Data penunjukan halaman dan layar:
......

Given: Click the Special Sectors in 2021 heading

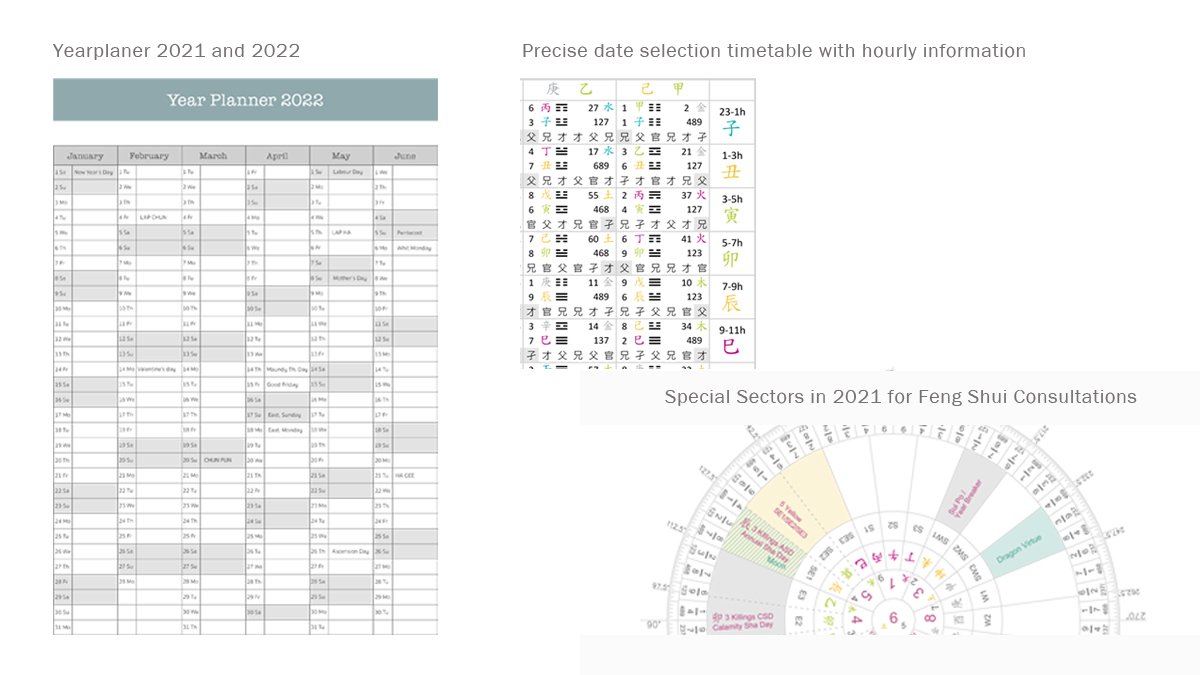Looking at the screenshot, I should (x=900, y=397).
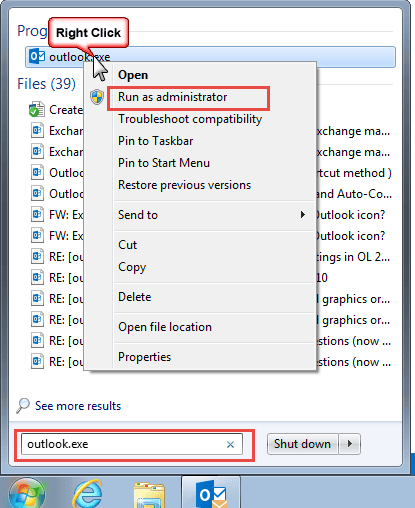Click the outlook.exe program icon

point(37,56)
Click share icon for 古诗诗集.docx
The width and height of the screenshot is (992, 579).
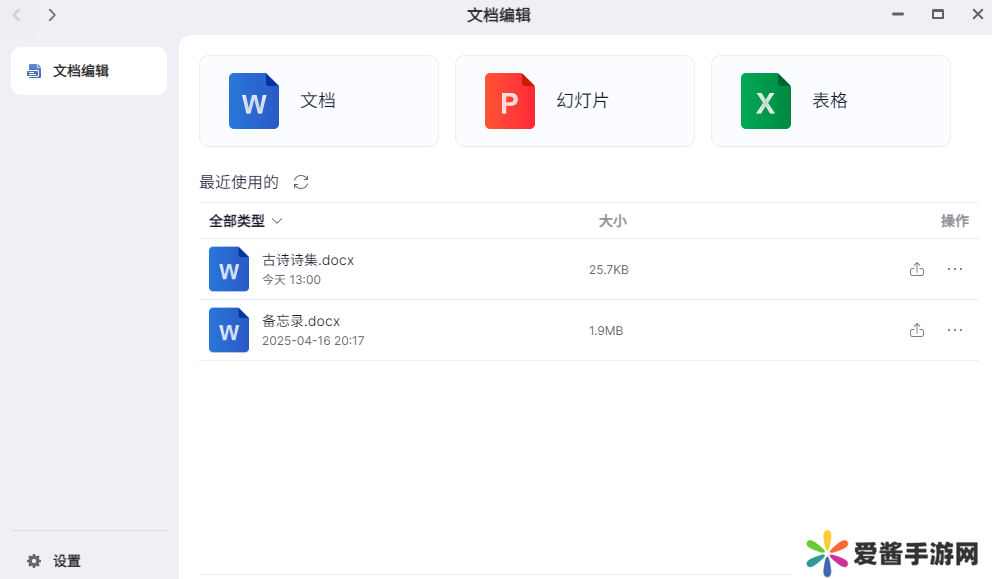click(x=917, y=269)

......

» Permintaan tugas: Salin kembali seluruh materi di atas baris demi baris tanpa perubahan apa pun. Jangan sertakan gambarnya dalam jawaban.

» Jawaban tertulis:
Given: Click the Special Sectors in 2021 heading

Looking at the screenshot, I should (x=900, y=397).
Click the outlook.exe program icon

point(37,56)
Click share icon for 古诗诗集.docx
The width and height of the screenshot is (992, 579).
click(x=917, y=269)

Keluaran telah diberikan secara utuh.